The Wisconsin Supreme Court held that an injured worker can be forced to accept an offer from a third-party if his employer’s worker’s compensation carrier wants to accept the deal, even if the injured worker wants to try to the case in court.
I labeled the decision a travesty, indicating it diminished the right of all workers in Wisconsin who, for over 100 years had an unfettered right to sue a third party. This case, Adams v Northland, reverses that. I was dismayed because the decision indicates the worker’s compensation insurer can call the shots and take a deal the worker finds unacceptable. Essentially, the worker’s compensation insurance carrier should stand in the shoes of the injured worker.
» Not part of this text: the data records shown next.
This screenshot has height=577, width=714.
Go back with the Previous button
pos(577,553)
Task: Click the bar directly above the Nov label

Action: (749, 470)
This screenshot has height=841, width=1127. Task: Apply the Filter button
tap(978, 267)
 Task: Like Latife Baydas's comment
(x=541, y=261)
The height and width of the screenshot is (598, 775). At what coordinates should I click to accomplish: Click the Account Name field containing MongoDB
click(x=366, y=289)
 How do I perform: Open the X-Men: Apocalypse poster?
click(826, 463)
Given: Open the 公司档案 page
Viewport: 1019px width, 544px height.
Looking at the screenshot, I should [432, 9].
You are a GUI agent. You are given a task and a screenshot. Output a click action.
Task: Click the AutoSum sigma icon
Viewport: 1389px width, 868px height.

This case allows the insurance carrier not only to stand in its own shoes but to throw away the worker’s shoes.
The worker’s compensation insurance carrier had paid about $150,000 to Adams in medical benefits and compensation after he injured himself while driving a snowplow for the Village of Fontana. He hurt his neck and spine when his head struck the cab ceiling. He sued the Northland Equipment Company for putting in the wrong shock-absorbing springs on the plow, which he says would have precluded his injury.
Northland offered to pay $200,000 to settle Adams’ claim and the worker’s compensation insurance carrier asked a judge to compel Adams to accept this settlement. The Judge did so and the Court of Appeals and Supreme Court affirmed that Judge’s decision. Justices Bradley and Abrahamson dissented, indicating there was nothing in the deal struck in 1911 when workers gave up their right to sue their employers suggesting that workers would also give up their right to sue a negligent third party. This decision essentially takes away the right of an injured worker to proceed to trial against the negligent third party if the employer’s worker’s compensation insurance carrier wants to settle.